5 | Pecahan Enigma (1)

25.8K 2.7K 187
                                    

[Jalan Briseis, Distrik Khusus Pasithea
| 21 Juli Z-19]

Pemuda berambut pirang mengedip-ngedipkan mata birunya yang masih terasa lengket. Gendang telinga anak itu telah diserbu oleh teriakan nada alarm. Jemarinya segera menggeser turun layar hologram yang menyembul dari meja di samping kasur sehingga alarm pun berhenti.

"Pukul enam tepat. Selamat pagi, Galant!" Kini giliran robot imut bertelinga panjang seperti kelinci bergerak-gerak, terbang di atas kepala pemuda bernama Galant itu. Suaranya mirip anak umur dua tahun yang baru berbicara, minus logat cadel tentu saja.

"Nolly, berhentilah membuatku pusing!" perintah Galant; merasa risi. Kemudian ia beranjak menuju pintu kamar mandi di sudut kamarnya yang sangat luas. Kamar itu sebagian besar berwarna abu-abu terang. Menunjukkan barang-barang mahal dengan teknologi mutakhir yang sebenarnya jarang Galant pakai. Paling banter hanya seperangkat movie player di sisi lurus dari arah ranjang. Sementara brainstation yang baru dibelikan ayahnya itu pun dianggurkan. Mengingat Galant bukan maniak games. Justru ia akan rela kalau waktu liburnya habis untuk membaca buku klasik. Tak heran kalau di sisi kanan ruangan ia punya perpustakaan kecil.

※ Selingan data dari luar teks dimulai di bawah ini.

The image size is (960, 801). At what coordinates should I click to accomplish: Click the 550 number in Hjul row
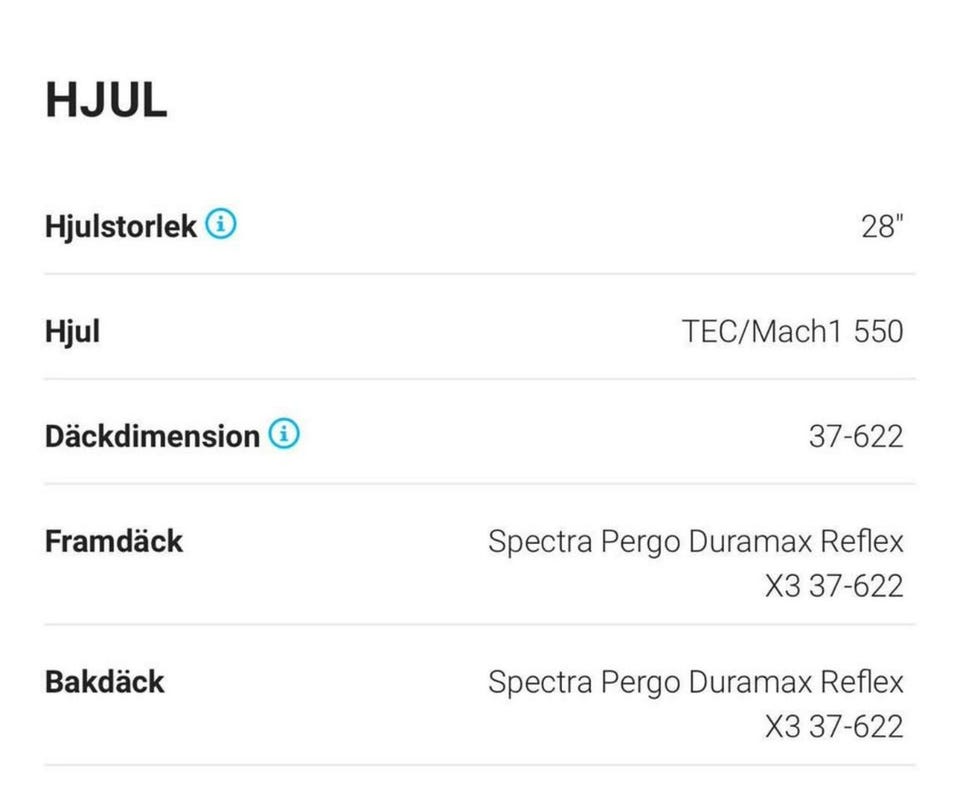878,331
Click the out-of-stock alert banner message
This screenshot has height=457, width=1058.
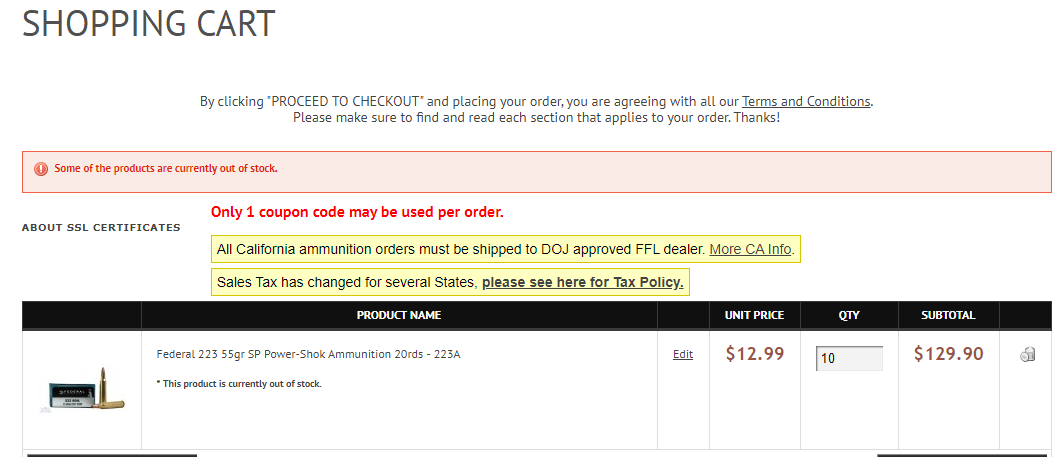click(166, 169)
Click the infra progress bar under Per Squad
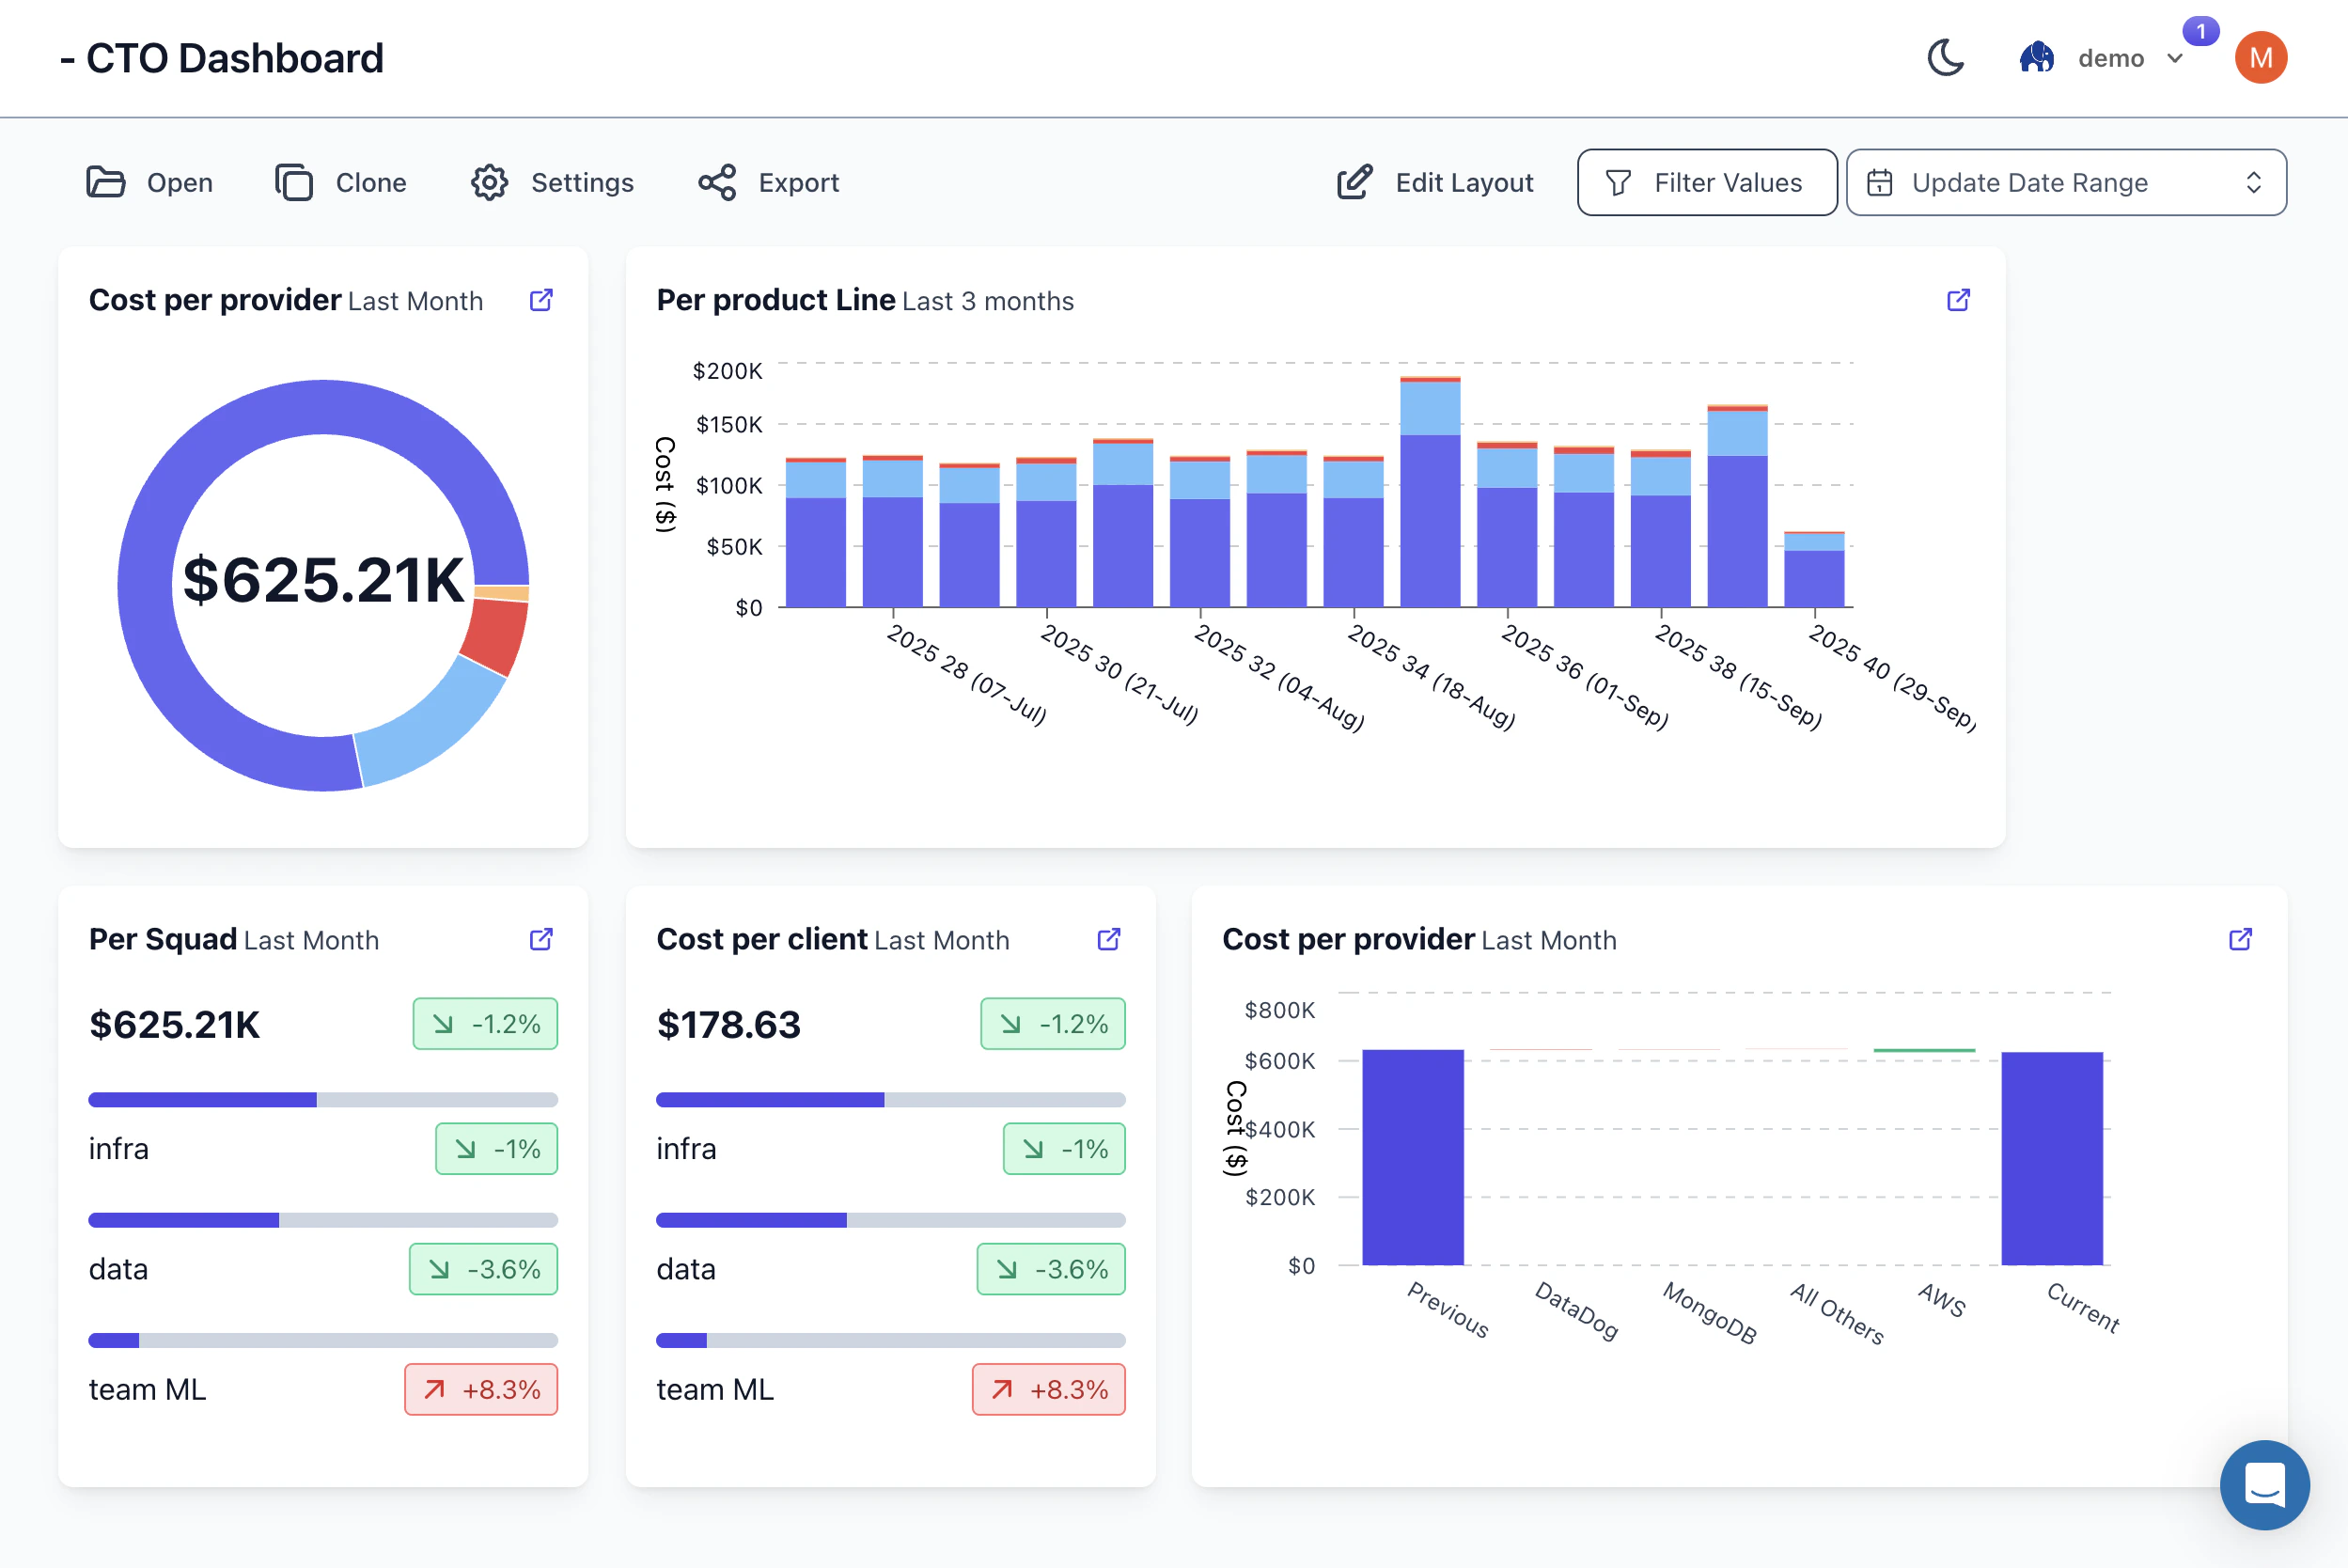The width and height of the screenshot is (2348, 1568). coord(322,1099)
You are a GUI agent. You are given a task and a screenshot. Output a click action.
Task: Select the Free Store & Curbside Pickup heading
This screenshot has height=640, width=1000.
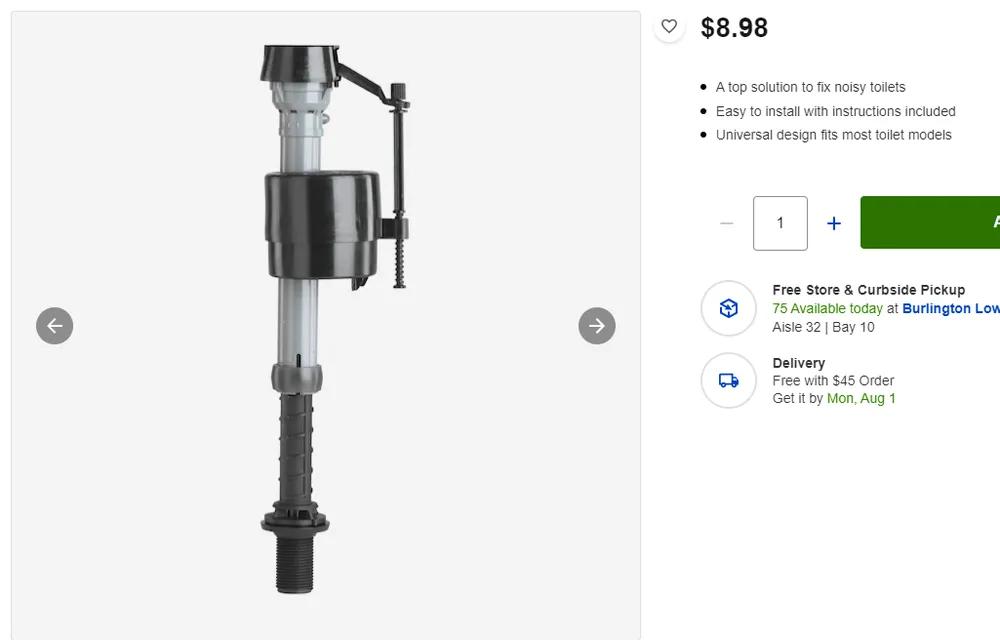[869, 290]
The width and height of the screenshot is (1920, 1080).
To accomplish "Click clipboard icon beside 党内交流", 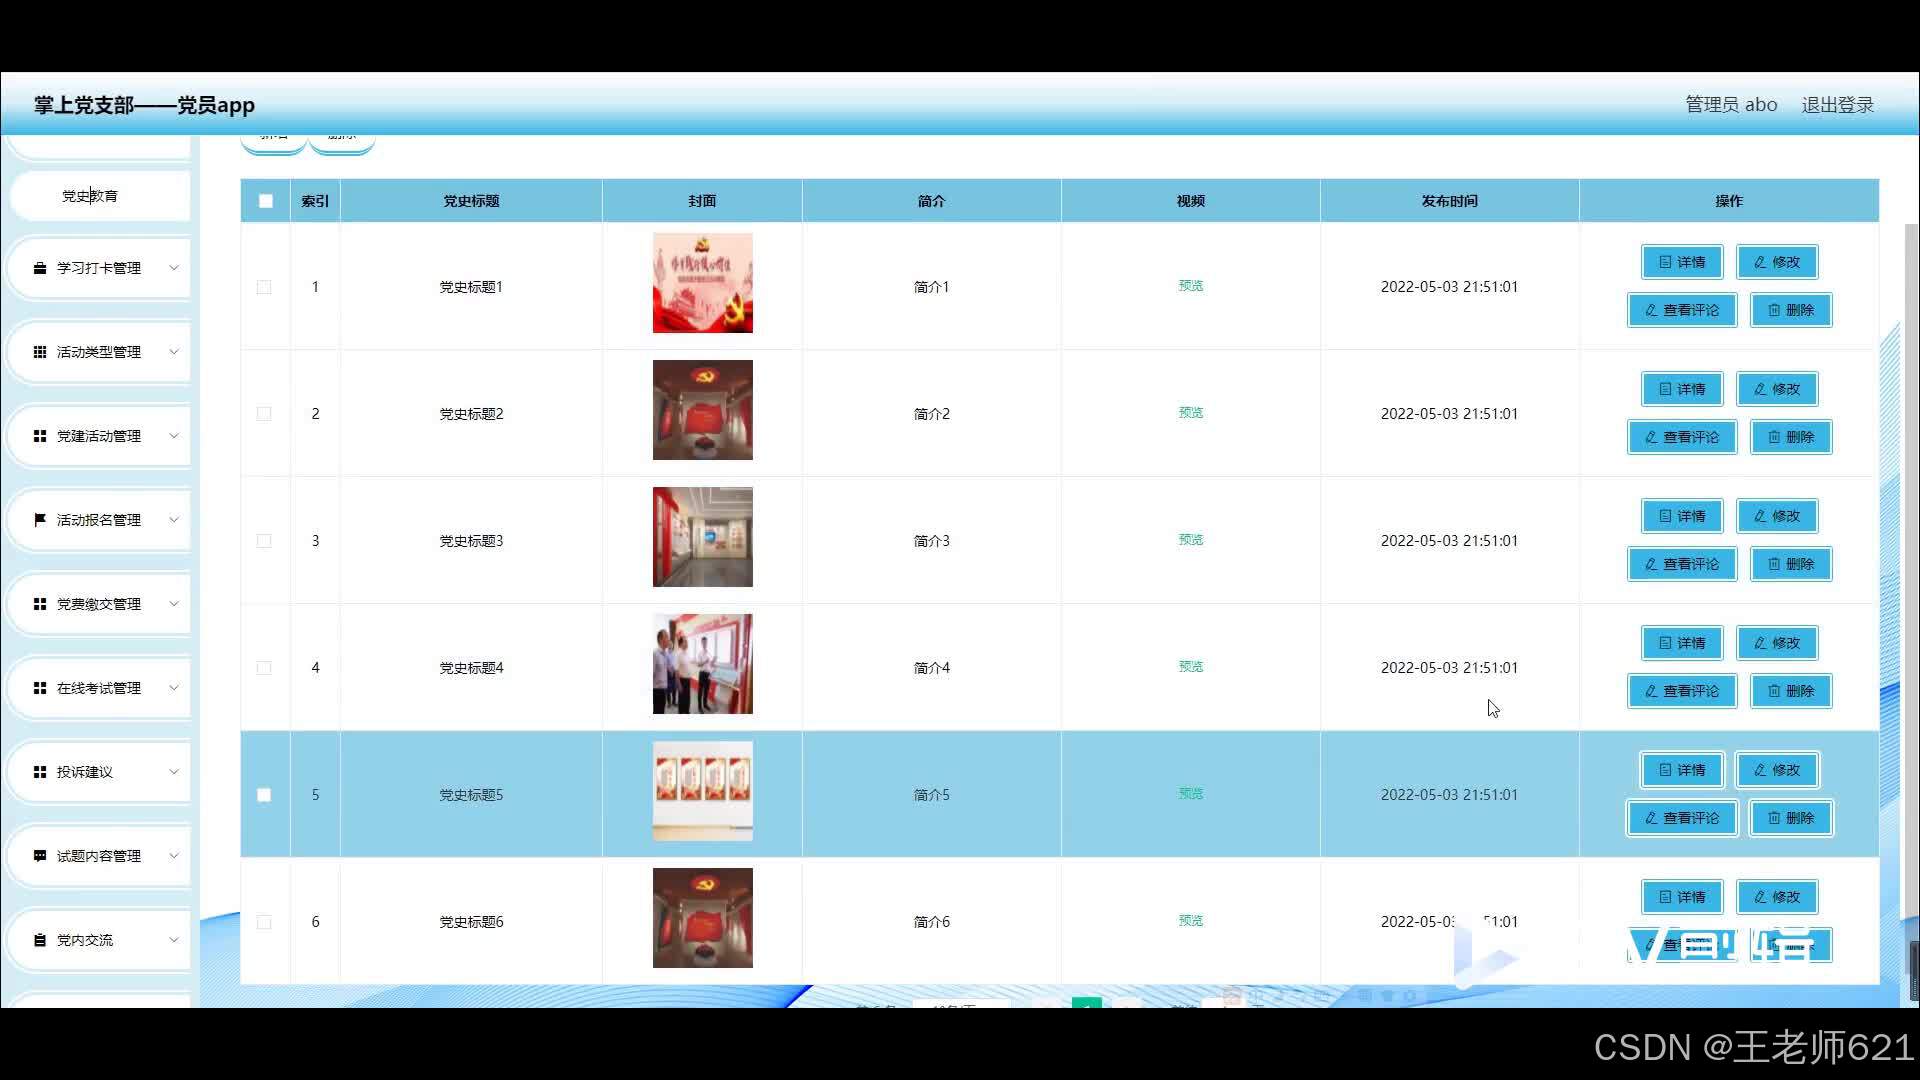I will point(40,940).
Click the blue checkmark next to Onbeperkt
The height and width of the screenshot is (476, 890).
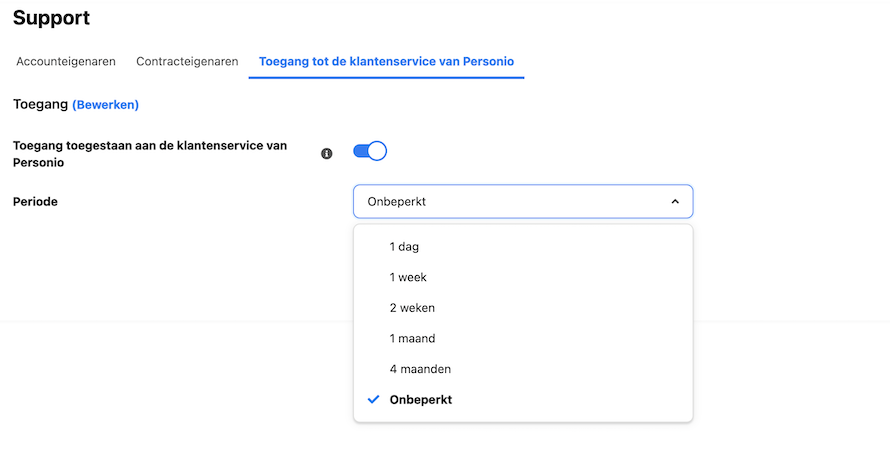pos(373,399)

"Secangkir kopi mungkin bisa menstimulasimu agar lebih bersemangat lagi?" Nolly melayang tenang dan manis, menunggu jawaban Galant yang tengah menatapnya dengan bosan.

"Satu persen kafein--tidak lebih," ucapnya sembari menutup pintu kamar mandi. Sampai ia kembali membukanya kembali sedetik kemudian. "Ah, naikkan menjadi 1,5%!" Dan sebelum Nolly beranjak dari posisinya, Galant sudah membuka pintu lagi. "Dan tolong buatlah menjadi frappe! Aku tidak punya banyak waktu untuk menunggunya dingin."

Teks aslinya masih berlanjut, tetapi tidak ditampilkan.